Online Extremism is a Decade in the Making

Louis Beam, Grand Dragon in the Texas Kingdom of the Knights of the Ku Klux Klan, inspects the Klan’s security force in full battle gear, in Santa Fe, Texas on February 14, 1981. Credit – Ed Kolenovsky-AP

For over the course of a decade, social media platforms have been given almost free rein to a growing range of fervor that advocates violence and extremism. With sometimes tragic consequences, they easily target some of the most vulnerable individuals in society. The use of social media to radicalize and incite violence was perhaps most evident when hundreds of people who participated in the uprising on January 6, 2021 were arrested — and posted about it.

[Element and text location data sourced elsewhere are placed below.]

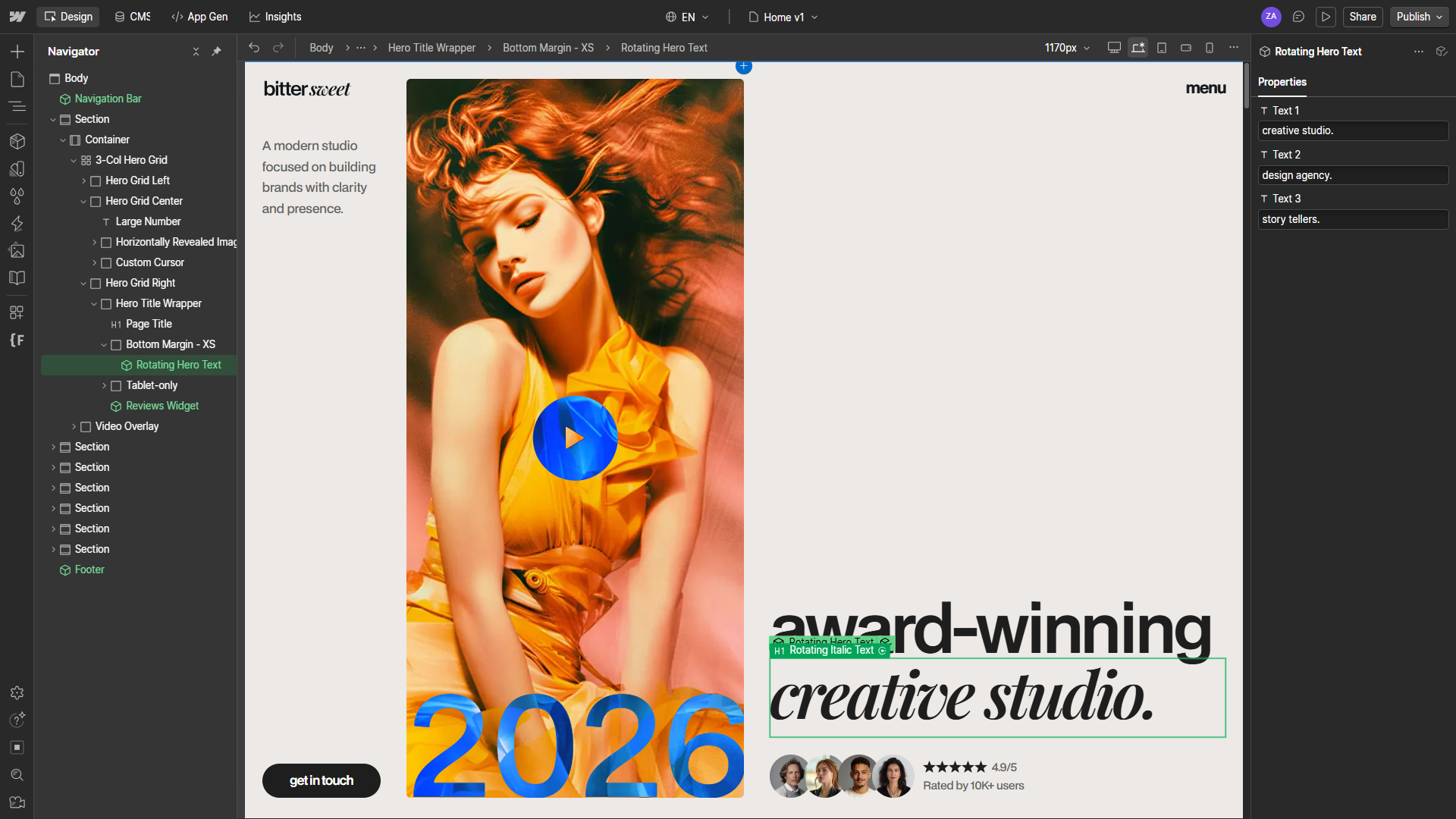Open the Interactions panel
The height and width of the screenshot is (819, 1456).
17,224
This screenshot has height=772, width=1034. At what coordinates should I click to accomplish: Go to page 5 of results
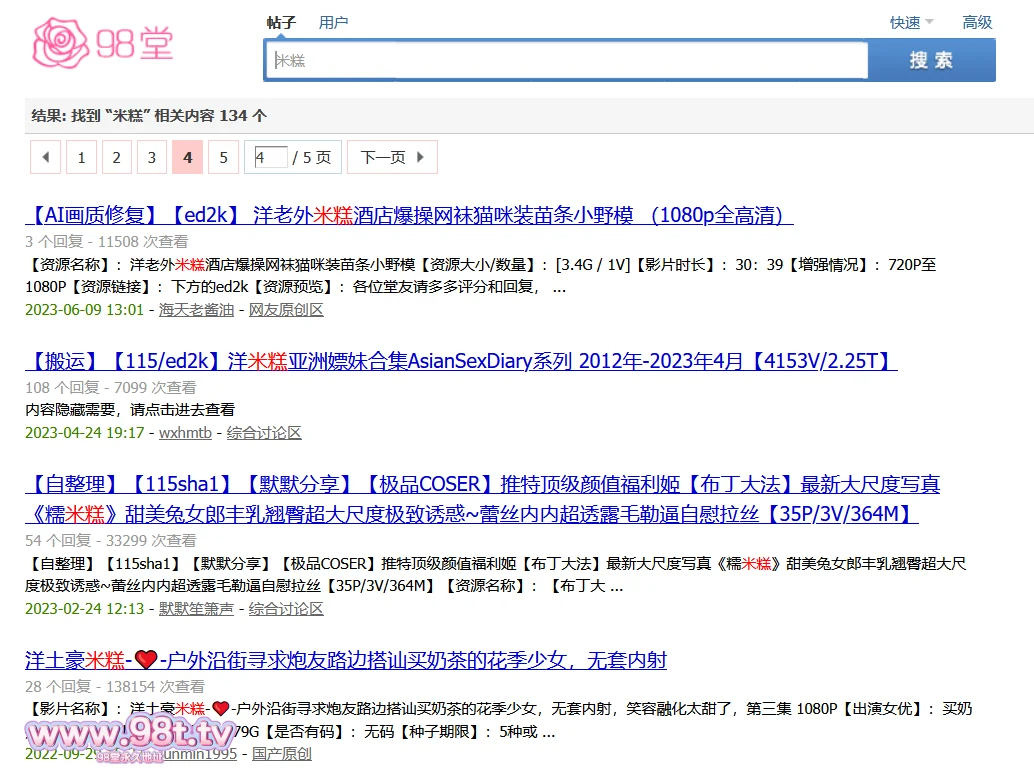point(223,157)
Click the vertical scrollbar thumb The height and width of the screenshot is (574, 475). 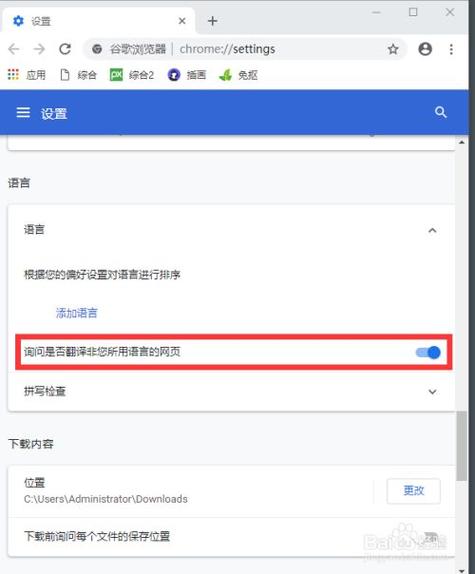point(461,446)
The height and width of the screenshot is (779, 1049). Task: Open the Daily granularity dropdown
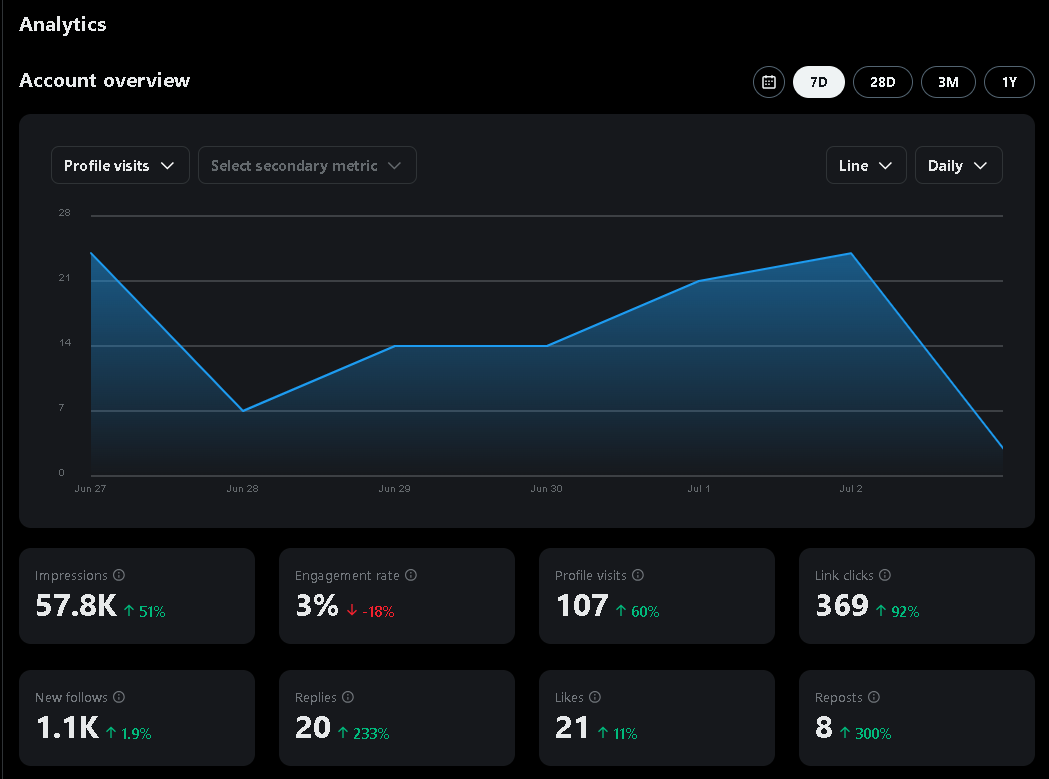click(x=958, y=164)
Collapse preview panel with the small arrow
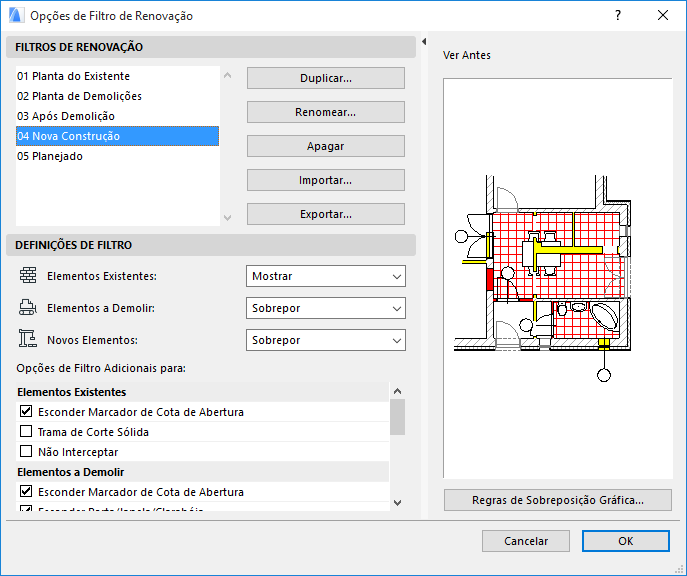Image resolution: width=687 pixels, height=576 pixels. 424,42
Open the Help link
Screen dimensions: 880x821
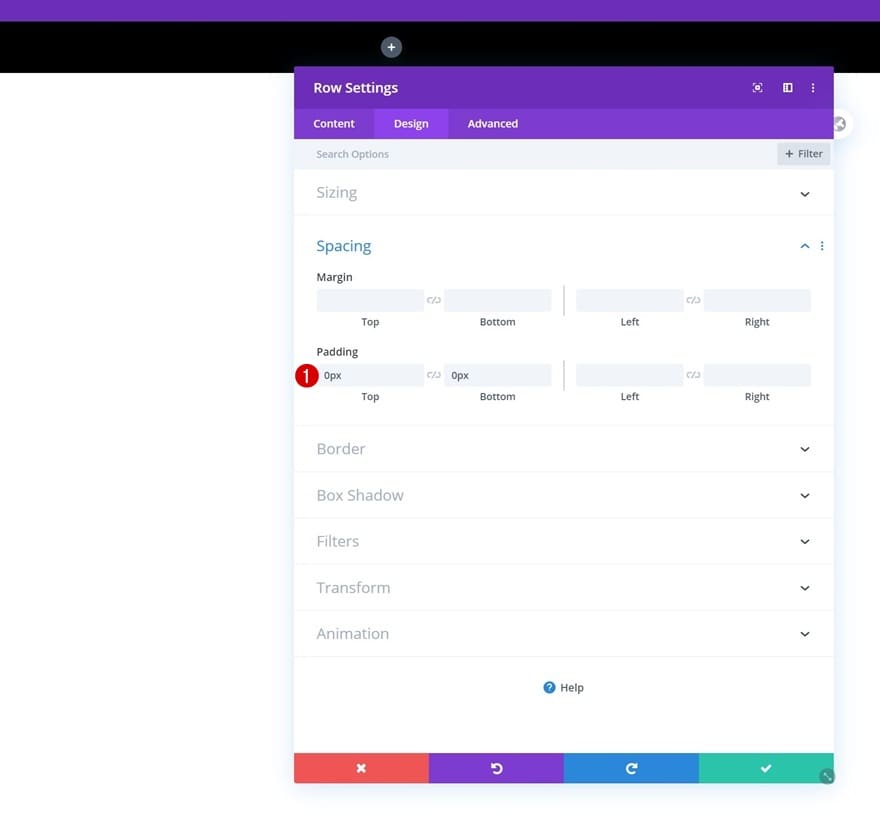coord(563,687)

Many observers have lamented the role of social media in spreading far-right ideas and conspiracy theories, radicalizing scores of Americans. Critics called for more aggressive regulation. But few realized that the use of technology by violent American extremists is nothing new. They have long understood the importance of messages and the power of the media and entertainment to spread their ideology.

In the 1980s, in fact, racist, anti-government extremists eagerly welcomed the advent of digital technology and desktop computing as a very positive, cheap and effective means of reaching a wider constituency. These initial steps laid the groundwork for using social media platforms to revolutionize modern terrorism.

Louis Beam, the “ambassador” of the Aryan Nations in general and former Grand Dragon of the Texas Ku Klux Klan, devised the first large-scale use of technology to promote far-right extremism. Beam was a decorated Army veteran, grew up in a segregated town in Texas and as early as fourth grade, was crying about being a member of the KKK and trying to recruit comrades.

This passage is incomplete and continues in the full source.